I've never used a canister filter, as I've only ever had small tanks with aquaclears.

I can't make a decision, and at this rate, I'm not going to have ANY filters (kidding, of course). I've never felt this wishy washy about a subject. Please advise!

Thanks!


----------



## philipgonzales3 (Dec 4, 2013)

Rena XP4 possible two, or a fluval fx6....boom done, not hard...lol


----------



## CrypticLifeStyle (Dec 14, 2009)

You could go sump, or post your actual budget for the canister, and that would best able to get feedback on what you should get including biomedia.


----------



## pablo111 (Dec 10, 2013)

2 2217s or 1 Fluval FX6


----------



## chopsteeks (Jul 23, 2013)

hahahahaha....OP is now more confused as folks are recommending different filters....
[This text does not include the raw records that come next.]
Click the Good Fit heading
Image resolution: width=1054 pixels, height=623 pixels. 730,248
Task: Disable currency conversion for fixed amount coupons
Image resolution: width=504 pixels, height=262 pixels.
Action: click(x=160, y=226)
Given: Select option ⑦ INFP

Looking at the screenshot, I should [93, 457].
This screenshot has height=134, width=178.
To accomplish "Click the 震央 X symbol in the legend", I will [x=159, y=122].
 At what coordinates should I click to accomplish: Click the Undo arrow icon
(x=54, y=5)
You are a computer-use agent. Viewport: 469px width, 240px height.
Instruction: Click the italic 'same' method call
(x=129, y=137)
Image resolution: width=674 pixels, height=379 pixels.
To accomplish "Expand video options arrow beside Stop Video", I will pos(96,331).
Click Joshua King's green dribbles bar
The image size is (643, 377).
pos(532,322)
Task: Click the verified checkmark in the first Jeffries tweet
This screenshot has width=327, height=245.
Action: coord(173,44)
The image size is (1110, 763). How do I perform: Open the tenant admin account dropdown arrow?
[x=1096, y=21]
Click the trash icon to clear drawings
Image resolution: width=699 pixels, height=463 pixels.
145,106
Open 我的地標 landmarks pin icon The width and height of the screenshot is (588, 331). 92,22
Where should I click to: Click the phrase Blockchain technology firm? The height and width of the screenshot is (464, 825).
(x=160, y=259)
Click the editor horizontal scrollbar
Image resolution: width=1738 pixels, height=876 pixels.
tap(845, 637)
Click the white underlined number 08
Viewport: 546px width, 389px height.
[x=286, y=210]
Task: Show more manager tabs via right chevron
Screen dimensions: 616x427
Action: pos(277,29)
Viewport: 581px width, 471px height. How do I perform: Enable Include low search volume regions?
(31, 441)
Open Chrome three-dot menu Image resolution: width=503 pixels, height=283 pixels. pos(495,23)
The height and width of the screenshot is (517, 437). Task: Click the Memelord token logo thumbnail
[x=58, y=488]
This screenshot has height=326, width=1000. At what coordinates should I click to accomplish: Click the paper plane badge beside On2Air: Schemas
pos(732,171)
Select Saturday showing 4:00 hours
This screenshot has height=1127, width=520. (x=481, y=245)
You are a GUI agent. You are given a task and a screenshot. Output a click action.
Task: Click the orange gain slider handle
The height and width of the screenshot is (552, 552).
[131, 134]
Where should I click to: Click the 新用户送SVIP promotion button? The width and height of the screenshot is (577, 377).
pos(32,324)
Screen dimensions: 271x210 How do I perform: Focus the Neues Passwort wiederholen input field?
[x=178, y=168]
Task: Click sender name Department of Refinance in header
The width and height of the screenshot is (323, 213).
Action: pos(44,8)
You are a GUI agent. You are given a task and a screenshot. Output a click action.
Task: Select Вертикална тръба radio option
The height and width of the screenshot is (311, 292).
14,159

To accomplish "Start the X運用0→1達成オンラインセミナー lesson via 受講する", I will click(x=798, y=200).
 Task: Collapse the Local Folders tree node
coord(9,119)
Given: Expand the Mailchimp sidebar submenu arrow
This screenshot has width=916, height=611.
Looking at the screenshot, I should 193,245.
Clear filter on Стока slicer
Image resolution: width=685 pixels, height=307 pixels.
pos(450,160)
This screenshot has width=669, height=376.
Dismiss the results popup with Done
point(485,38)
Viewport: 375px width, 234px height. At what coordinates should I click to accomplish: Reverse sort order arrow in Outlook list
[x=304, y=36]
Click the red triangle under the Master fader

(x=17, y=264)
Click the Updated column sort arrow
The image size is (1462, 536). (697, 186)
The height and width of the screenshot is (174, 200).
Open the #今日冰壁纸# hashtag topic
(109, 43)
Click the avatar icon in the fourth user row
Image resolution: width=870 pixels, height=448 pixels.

Get a sponge filter....cheap but effective. Will buy you more time to decide or not to decide


----------



## noddy (Nov 20, 2006)

Two 2217s for me.


----------



## CrypticLifeStyle (Dec 14, 2009)

chopsteeks said:


> hahahahaha....OP is now more confused as folks are recommending different filters....
> 
> Get a sponge filter....cheap but effective. Will buy you more time to decide or not to decide


It's like asking for a recommendation for a heater or fish, everyone is a fan of something. Always a wide variety topic


----------



## mudbug79 (Sep 18, 2012)

I use two FX6's on my 90 gallon. It turns the tank over more than 10 times an hour and it keeps the substrate free of debris. It may be a little overkill but it keeps my water crystal clear.


----------



## Kleovoulos (Jan 6, 2011)

the best for me, Eheim 2260/2262 https://www.eheim.com/en_GB/products/te ... sic-1500XL


----------



## jas1313 (Dec 3, 2012)

OMG, why can't I make a filter decision?

For the same reason I can't!


----------



## jeffkro (Feb 13, 2014)

philipgonzales3 said:


> Rena XP4 possible two, or a fluval fx6....boom done, not hard...lol


Yeah I wouldn't mind a fx6 myself, pretty pricey though.


----------



## chopsteeks (Jul 23, 2013)

philipgonzales3 said:


> Rena XP4 possible two, or a fluval fx6....boom done, not hard...lol


Better with 2 XP4s or 1 Fluval FX6 ?


----------



## zebraluv (Oct 26, 2012)

I would go with 2 XP4's than 1 Fluval FX6. That way when you clean filters, you have the second still going. Also, in case of a breakdown your not left stranded. Another plus I like with my XP4 is the motor is on top vs bottom for the FX6. I have sand substrate and I don't have to worry about any problems with it taking up any sand.


----------



## forestfalcon (Mar 10, 2014)

zebraluv said:


> I would go with 2 XP4's than 1 Fluval FX6. That way when you clean filters, you have the second still going. Also, in case of a breakdown your not left stranded. Another plus I like with my XP4 is the motor is on top vs bottom for the FX6. I have sand substrate and I don't have to worry about any problems with it taking up any sand.


That's what I was thinking too. I took the plunge and bought 2 xp4s. I actually got a pretty good deal on them.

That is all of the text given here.